Zucchini Noodles + Chicken Veggie Bowls

This is one of my favorite recipes to make during the week because it makes SO much and makes meal prepping so easy! I just have to make the chicken during the week when I eat it. I love to mix and match veggies whenever I make it as well!!
 Ingredients:
·      1-2 zucchinis
·      Butternut squash
·      Black beans
·      Garbanzo Beans
·      Chicken breast
·      Salt
·      Pepper
·      Quinoa
·      Lite Sodium Soy Sauce
·      Noodler Kitchen Utensil

Directions:
1.     Defrost Chicken Breast + Preheat oven to 350 degrees
2.     Spray glass pan to place chicken breast in and add salt/pepper to chicken (both sides) and whatever seasoning you want to add and cook for 35-40 minutes (according to directions on bag)
3.     Cook quinoa (this takes about 15 minutes)
4.     While quinoa and chicken are cooking, dice up your butternut squash. Make sure to cut it in half and then peal then cut it in cubes.
5.     Take a pan and add olive oil to it and when the pan is hot enough add butternut squash to pan.
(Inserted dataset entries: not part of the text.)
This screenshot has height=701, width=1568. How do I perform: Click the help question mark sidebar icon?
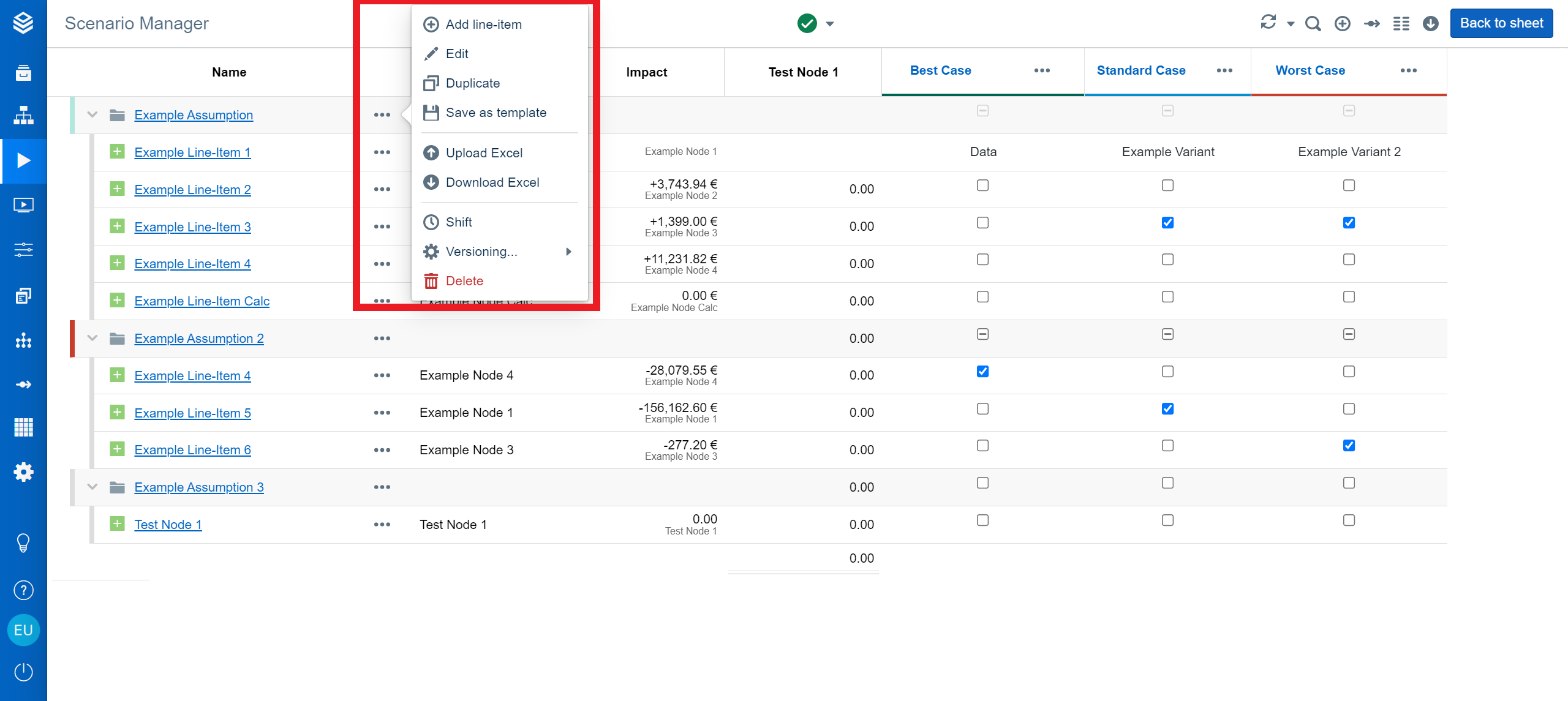23,590
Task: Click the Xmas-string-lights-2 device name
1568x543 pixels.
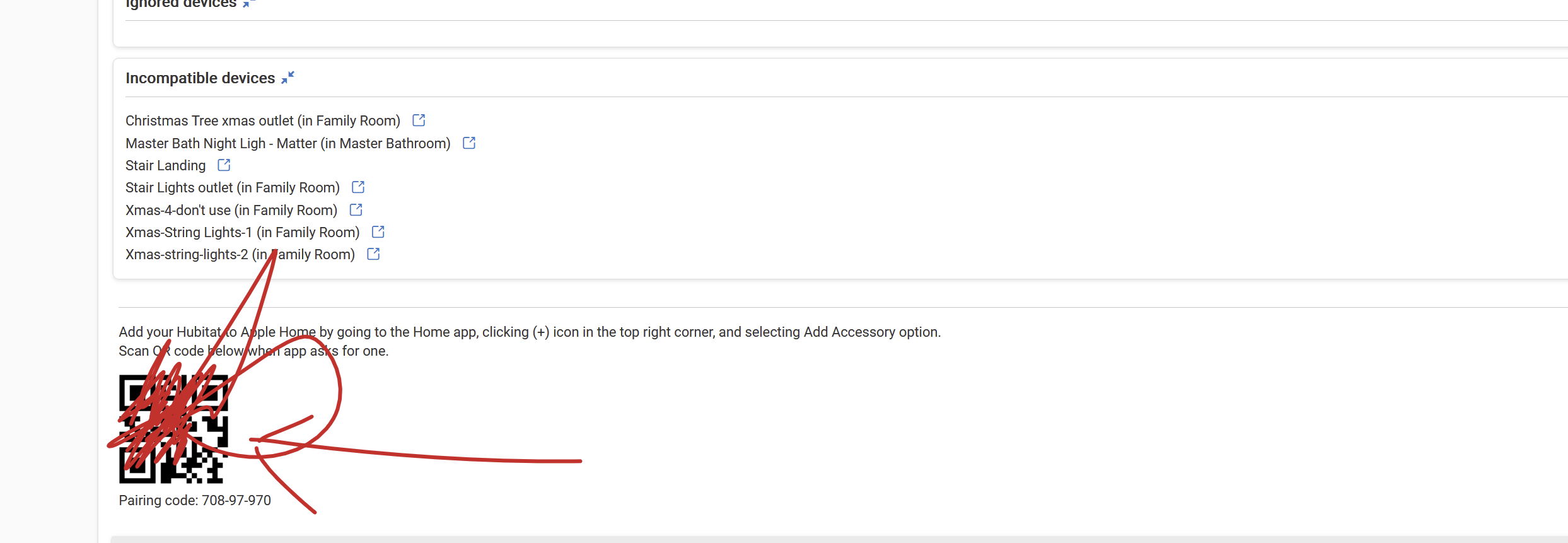Action: point(240,254)
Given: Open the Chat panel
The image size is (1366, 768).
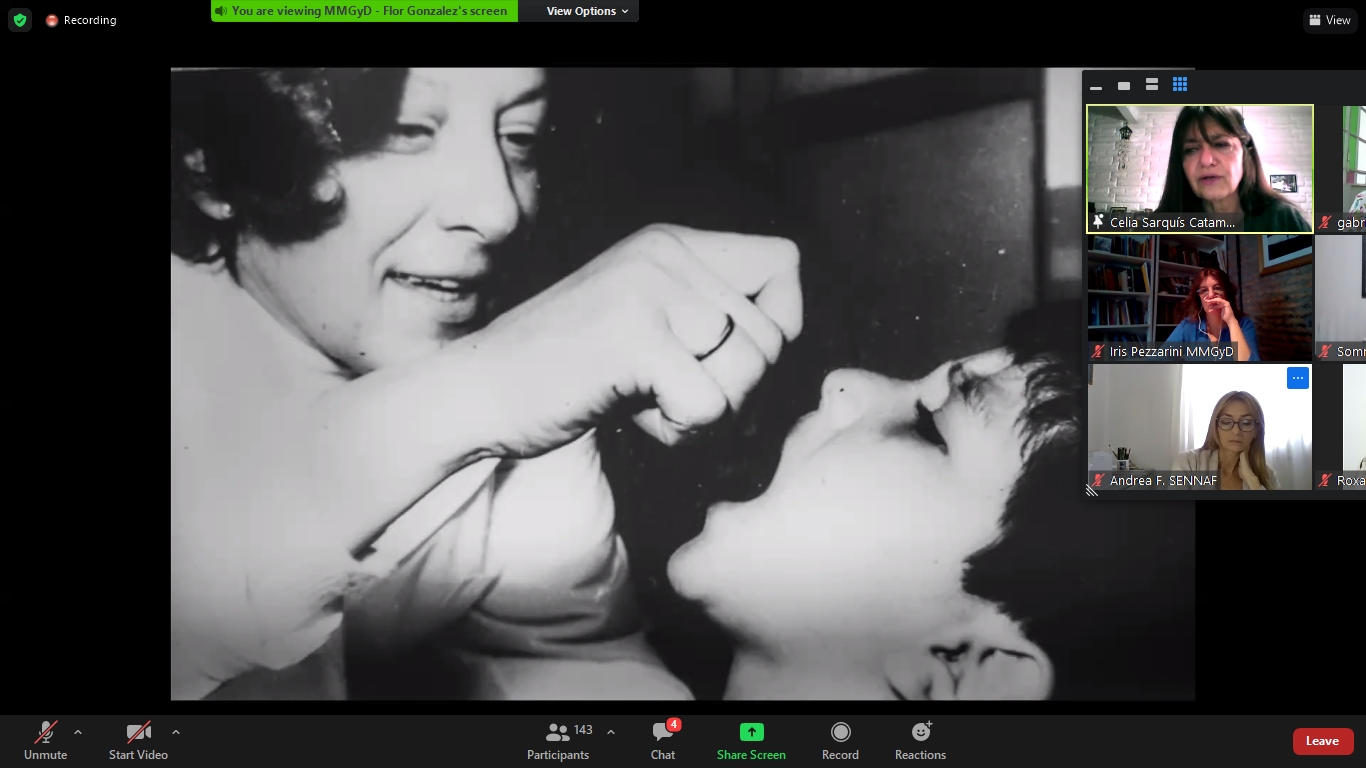Looking at the screenshot, I should pyautogui.click(x=663, y=741).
Cook until the squash is a little brown on the outside
6.     While the squash is cooking, “noodle” your zucchini in a bowl and drain your beans.
7.     Once the squash is fully cooked add the zucchini and beans to squash
8.     Add about 1 tablespoon or however much is one serving of soy sauce to your veggie mix.
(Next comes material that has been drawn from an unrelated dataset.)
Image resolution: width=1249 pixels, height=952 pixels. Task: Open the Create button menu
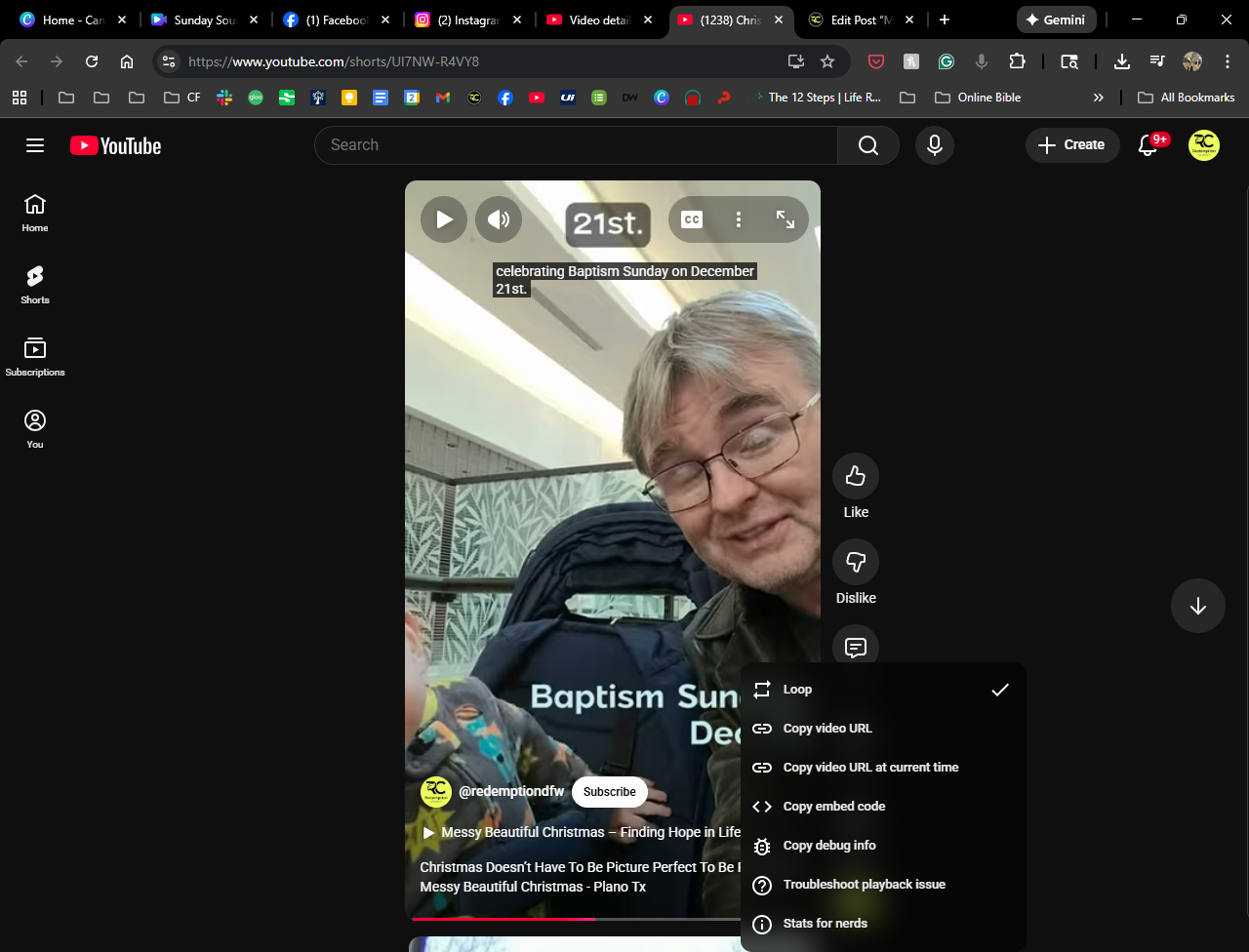[x=1071, y=145]
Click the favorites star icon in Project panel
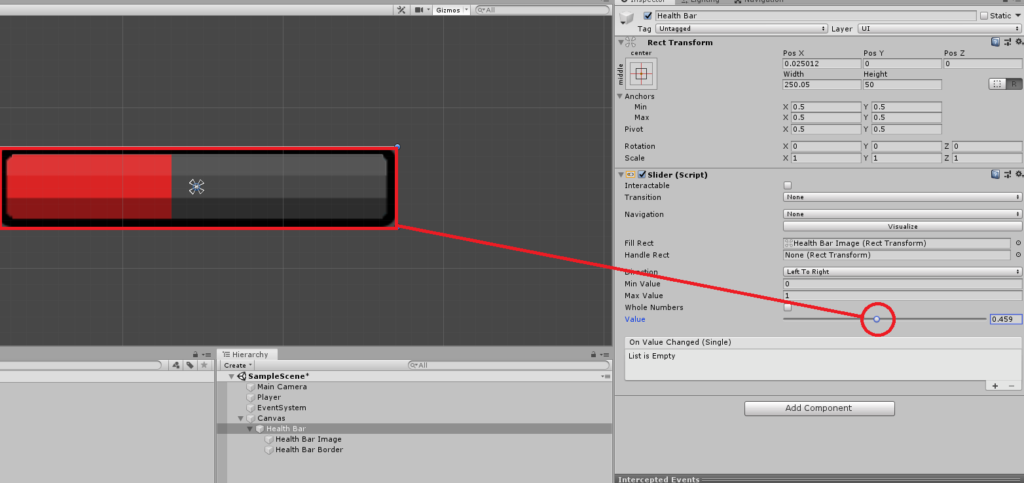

9.     Once the chicken is done, take it out and cut into strips
10.  Add veggies, chicken and quinoa to a bowl and enjoy!


*Note: When I cook this- it usually makes a lot so I end up having left overs for the rest of the week! You can also add whatever veggies you want to! I’ve had asparagus before with these, sautéed mushrooms instead, or even sweet potatoes!